Work instructions
Rewrite all the entries below as a numbered list, one line per item, leaving out the blank lines.

Records for this exercise
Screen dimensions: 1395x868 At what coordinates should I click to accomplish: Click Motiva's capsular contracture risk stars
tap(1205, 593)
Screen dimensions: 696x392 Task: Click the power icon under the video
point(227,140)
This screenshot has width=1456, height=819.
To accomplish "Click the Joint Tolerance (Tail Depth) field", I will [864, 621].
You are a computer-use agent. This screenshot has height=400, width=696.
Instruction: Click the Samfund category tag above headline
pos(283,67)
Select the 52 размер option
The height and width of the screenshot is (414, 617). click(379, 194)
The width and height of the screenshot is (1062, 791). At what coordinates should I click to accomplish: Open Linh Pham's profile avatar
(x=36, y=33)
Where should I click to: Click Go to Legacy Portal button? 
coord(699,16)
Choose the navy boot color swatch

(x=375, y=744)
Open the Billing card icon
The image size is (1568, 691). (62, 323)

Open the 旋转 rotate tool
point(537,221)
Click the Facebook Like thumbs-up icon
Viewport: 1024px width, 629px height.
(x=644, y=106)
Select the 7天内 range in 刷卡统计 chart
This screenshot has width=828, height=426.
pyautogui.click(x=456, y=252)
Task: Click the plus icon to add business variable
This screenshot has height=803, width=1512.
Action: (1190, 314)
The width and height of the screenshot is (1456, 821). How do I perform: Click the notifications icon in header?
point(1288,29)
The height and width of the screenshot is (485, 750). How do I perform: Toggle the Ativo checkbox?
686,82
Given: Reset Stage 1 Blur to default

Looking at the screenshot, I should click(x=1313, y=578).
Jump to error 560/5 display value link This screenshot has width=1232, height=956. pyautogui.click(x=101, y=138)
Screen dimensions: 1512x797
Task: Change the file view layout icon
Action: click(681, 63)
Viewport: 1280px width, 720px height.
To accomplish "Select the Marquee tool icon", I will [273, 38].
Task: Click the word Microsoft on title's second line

Finished exercise
1. Screen dimensions: 1395x868 At what coordinates should I click to accomplish: Click Motiva's capsular contracture risk stars
2. tap(1205, 593)
3. Screen dimensions: 696x392 Task: Click the power icon under the video
4. point(227,140)
5. This screenshot has width=1456, height=819.
6. To accomplish "Click the Joint Tolerance (Tail Depth) field", I will [864, 621].
7. You are a computer-use agent. This screenshot has height=400, width=696.
8. Instruction: Click the Samfund category tag above headline
9. pos(283,67)
10. Select the 52 размер option
11. The height and width of the screenshot is (414, 617). click(379, 194)
12. The width and height of the screenshot is (1062, 791). At what coordinates should I click to accomplish: Open Linh Pham's profile avatar
13. (x=36, y=33)
14. Where should I click to: Click Go to Legacy Portal button? 
15. coord(699,16)
16. Choose the navy boot color swatch
17. (x=375, y=744)
18. Open the Billing card icon
19. The image size is (1568, 691). (62, 323)
20. Open the 旋转 rotate tool
21. point(537,221)
22. Click the Facebook Like thumbs-up icon
23. Viewport: 1024px width, 629px height.
24. (x=644, y=106)
25. Select the 7天内 range in 刷卡统计 chart
26. This screenshot has width=828, height=426.
27. pyautogui.click(x=456, y=252)
28. Task: Click the plus icon to add business variable
29. This screenshot has height=803, width=1512.
30. Action: (1190, 314)
31. The width and height of the screenshot is (1456, 821). How do I perform: Click the notifications icon in header?
32. point(1288,29)
33. The height and width of the screenshot is (485, 750). How do I perform: Toggle the Ativo checkbox?
34. 686,82
35. Given: Reset Stage 1 Blur to default
36. Looking at the screenshot, I should click(x=1313, y=578).
37. Jump to error 560/5 display value link This screenshot has width=1232, height=956. pyautogui.click(x=101, y=138)
38. Screen dimensions: 1512x797
39. Task: Change the file view layout icon
40. Action: click(681, 63)
41. Viewport: 1280px width, 720px height.
42. To accomplish "Select the Marquee tool icon", I will [273, 38].
43. Task: Click the word Microsoft on title's second line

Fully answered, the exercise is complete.